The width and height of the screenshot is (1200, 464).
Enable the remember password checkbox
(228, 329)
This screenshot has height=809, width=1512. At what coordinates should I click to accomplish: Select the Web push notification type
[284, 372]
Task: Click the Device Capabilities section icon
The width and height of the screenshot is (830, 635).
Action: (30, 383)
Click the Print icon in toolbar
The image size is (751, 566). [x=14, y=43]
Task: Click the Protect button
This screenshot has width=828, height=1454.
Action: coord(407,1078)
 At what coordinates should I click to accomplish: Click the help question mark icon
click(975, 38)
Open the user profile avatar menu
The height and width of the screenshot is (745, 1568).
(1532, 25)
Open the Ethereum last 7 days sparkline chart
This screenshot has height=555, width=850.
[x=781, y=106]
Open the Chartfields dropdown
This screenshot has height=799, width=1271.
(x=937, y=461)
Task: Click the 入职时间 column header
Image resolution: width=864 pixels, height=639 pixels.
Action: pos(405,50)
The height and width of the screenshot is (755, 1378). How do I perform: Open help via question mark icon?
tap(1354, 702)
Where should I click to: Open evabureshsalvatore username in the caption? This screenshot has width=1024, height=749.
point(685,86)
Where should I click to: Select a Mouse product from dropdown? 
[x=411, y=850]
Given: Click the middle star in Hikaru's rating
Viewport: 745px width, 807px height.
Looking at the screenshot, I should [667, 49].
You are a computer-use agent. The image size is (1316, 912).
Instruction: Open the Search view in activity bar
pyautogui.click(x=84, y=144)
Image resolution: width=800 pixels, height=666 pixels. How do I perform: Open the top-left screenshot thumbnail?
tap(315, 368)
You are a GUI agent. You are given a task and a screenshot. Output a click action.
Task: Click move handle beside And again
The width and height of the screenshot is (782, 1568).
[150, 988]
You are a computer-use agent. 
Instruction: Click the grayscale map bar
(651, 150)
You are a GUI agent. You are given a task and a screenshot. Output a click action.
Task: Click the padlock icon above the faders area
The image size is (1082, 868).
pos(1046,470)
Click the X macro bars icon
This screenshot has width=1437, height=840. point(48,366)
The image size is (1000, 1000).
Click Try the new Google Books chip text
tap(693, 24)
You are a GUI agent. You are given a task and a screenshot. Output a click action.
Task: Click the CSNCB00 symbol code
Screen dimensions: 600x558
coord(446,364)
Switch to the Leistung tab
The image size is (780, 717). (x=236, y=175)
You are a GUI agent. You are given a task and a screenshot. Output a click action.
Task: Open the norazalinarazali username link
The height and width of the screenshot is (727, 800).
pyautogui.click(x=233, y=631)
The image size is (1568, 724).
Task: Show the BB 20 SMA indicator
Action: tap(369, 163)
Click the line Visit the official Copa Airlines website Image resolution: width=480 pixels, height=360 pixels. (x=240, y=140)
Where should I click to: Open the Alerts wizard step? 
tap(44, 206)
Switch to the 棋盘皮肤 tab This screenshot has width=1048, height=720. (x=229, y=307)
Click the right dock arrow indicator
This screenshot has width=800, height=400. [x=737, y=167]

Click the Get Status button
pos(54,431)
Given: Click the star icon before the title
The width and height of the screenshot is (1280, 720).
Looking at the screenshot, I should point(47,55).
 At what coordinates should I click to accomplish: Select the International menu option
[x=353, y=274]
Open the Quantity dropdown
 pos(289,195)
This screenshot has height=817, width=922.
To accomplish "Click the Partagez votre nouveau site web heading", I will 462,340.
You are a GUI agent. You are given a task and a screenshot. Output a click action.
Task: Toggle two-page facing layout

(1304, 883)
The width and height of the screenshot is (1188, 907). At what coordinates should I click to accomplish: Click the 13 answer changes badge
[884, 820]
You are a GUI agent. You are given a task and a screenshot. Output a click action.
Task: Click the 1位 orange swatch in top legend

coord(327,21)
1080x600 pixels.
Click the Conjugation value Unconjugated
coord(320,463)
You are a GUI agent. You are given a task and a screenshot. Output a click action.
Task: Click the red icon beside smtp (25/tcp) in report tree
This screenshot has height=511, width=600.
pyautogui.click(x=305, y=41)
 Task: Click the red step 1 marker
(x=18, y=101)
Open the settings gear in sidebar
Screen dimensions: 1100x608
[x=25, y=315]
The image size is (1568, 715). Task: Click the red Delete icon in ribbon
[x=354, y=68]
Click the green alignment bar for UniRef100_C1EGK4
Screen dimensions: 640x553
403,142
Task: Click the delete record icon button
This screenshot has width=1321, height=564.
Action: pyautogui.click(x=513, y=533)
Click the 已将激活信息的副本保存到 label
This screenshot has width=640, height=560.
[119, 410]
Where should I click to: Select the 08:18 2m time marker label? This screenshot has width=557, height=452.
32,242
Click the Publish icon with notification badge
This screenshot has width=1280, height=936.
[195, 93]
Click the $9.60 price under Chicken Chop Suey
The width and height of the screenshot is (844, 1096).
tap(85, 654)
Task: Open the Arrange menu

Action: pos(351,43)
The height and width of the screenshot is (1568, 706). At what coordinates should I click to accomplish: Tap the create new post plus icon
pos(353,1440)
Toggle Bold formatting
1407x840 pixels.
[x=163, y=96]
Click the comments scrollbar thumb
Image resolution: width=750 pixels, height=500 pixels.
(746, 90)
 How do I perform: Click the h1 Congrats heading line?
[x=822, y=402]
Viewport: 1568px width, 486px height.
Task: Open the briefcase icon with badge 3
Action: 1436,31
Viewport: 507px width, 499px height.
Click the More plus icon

....

Work order: Repeat all of the records exactly.

Your response:
The width and height of the screenshot is (1200, 464).
Enable the remember password checkbox
(228, 329)
This screenshot has height=809, width=1512. At what coordinates should I click to accomplish: Select the Web push notification type
[284, 372]
Task: Click the Device Capabilities section icon
The width and height of the screenshot is (830, 635).
Action: (30, 383)
Click the Print icon in toolbar
The image size is (751, 566). [x=14, y=43]
Task: Click the Protect button
This screenshot has width=828, height=1454.
Action: coord(407,1078)
 At what coordinates should I click to accomplish: Click the help question mark icon
click(975, 38)
Open the user profile avatar menu
The height and width of the screenshot is (745, 1568).
(1532, 25)
Open the Ethereum last 7 days sparkline chart
This screenshot has height=555, width=850.
[x=781, y=106]
Open the Chartfields dropdown
This screenshot has height=799, width=1271.
(x=937, y=461)
Task: Click the 入职时间 column header
Image resolution: width=864 pixels, height=639 pixels.
Action: pos(405,50)
The height and width of the screenshot is (755, 1378). How do I perform: Open help via question mark icon?
tap(1354, 702)
Where should I click to: Open evabureshsalvatore username in the caption? This screenshot has width=1024, height=749.
point(685,86)
Where should I click to: Select a Mouse product from dropdown? 
[x=411, y=850]
Given: Click the middle star in Hikaru's rating
Viewport: 745px width, 807px height.
Looking at the screenshot, I should [667, 49].
You are a computer-use agent. The image size is (1316, 912).
Instruction: Open the Search view in activity bar
pyautogui.click(x=84, y=144)
Image resolution: width=800 pixels, height=666 pixels. How do I perform: Open the top-left screenshot thumbnail?
tap(315, 368)
You are a GUI agent. You are given a task and a screenshot. Output a click action.
Task: Click move handle beside And again
The width and height of the screenshot is (782, 1568).
[150, 988]
You are a computer-use agent. 
Instruction: Click the grayscale map bar
(651, 150)
You are a GUI agent. You are given a task and a screenshot. Output a click action.
Task: Click the padlock icon above the faders area
The image size is (1082, 868).
pos(1046,470)
Click the X macro bars icon
This screenshot has width=1437, height=840. point(48,366)
The image size is (1000, 1000).
Click Try the new Google Books chip text
tap(693, 24)
You are a GUI agent. You are given a task and a screenshot. Output a click action.
Task: Click the CSNCB00 symbol code
Screen dimensions: 600x558
coord(446,364)
Switch to the Leistung tab
The image size is (780, 717). (x=236, y=175)
You are a GUI agent. You are given a task and a screenshot. Output a click action.
Task: Open the norazalinarazali username link
The height and width of the screenshot is (727, 800).
pyautogui.click(x=233, y=631)
The image size is (1568, 724).
Task: Show the BB 20 SMA indicator
Action: tap(369, 163)
Click the line Visit the official Copa Airlines website Image resolution: width=480 pixels, height=360 pixels. (x=240, y=140)
Where should I click to: Open the Alerts wizard step? 
tap(44, 206)
Switch to the 棋盘皮肤 tab This screenshot has width=1048, height=720. (x=229, y=307)
Click the right dock arrow indicator
This screenshot has width=800, height=400. [x=737, y=167]

Click the Get Status button
pos(54,431)
Given: Click the star icon before the title
The width and height of the screenshot is (1280, 720).
Looking at the screenshot, I should point(47,55).
 At what coordinates should I click to accomplish: Select the International menu option
[x=353, y=274]
Open the Quantity dropdown
 pos(289,195)
This screenshot has height=817, width=922.
To accomplish "Click the Partagez votre nouveau site web heading", I will 462,340.
You are a GUI agent. You are given a task and a screenshot. Output a click action.
Task: Toggle two-page facing layout

(1304, 883)
The width and height of the screenshot is (1188, 907). At what coordinates should I click to accomplish: Click the 13 answer changes badge
[884, 820]
You are a GUI agent. You are given a task and a screenshot. Output a click action.
Task: Click the 1位 orange swatch in top legend

coord(327,21)
1080x600 pixels.
Click the Conjugation value Unconjugated
coord(320,463)
You are a GUI agent. You are given a task and a screenshot. Output a click action.
Task: Click the red icon beside smtp (25/tcp) in report tree
This screenshot has height=511, width=600.
pyautogui.click(x=305, y=41)
 Task: Click the red step 1 marker
(x=18, y=101)
Open the settings gear in sidebar
Screen dimensions: 1100x608
[x=25, y=315]
The image size is (1568, 715). Task: Click the red Delete icon in ribbon
[x=354, y=68]
Click the green alignment bar for UniRef100_C1EGK4
Screen dimensions: 640x553
403,142
Task: Click the delete record icon button
This screenshot has width=1321, height=564.
Action: pyautogui.click(x=513, y=533)
Click the 已将激活信息的副本保存到 label
This screenshot has width=640, height=560.
[119, 410]
Where should I click to: Select the 08:18 2m time marker label? This screenshot has width=557, height=452.
32,242
Click the Publish icon with notification badge
This screenshot has width=1280, height=936.
[195, 93]
Click the $9.60 price under Chicken Chop Suey
The width and height of the screenshot is (844, 1096).
tap(85, 654)
Task: Open the Arrange menu

Action: pos(351,43)
The height and width of the screenshot is (1568, 706). At what coordinates should I click to accomplish: Tap the create new post plus icon
pos(353,1440)
Toggle Bold formatting
1407x840 pixels.
[x=163, y=96]
Click the comments scrollbar thumb
Image resolution: width=750 pixels, height=500 pixels.
(746, 90)
 How do I perform: Click the h1 Congrats heading line?
[x=822, y=402]
Viewport: 1568px width, 486px height.
Task: Open the briefcase icon with badge 3
Action: 1436,31
Viewport: 507px width, 499px height.
Click the More plus icon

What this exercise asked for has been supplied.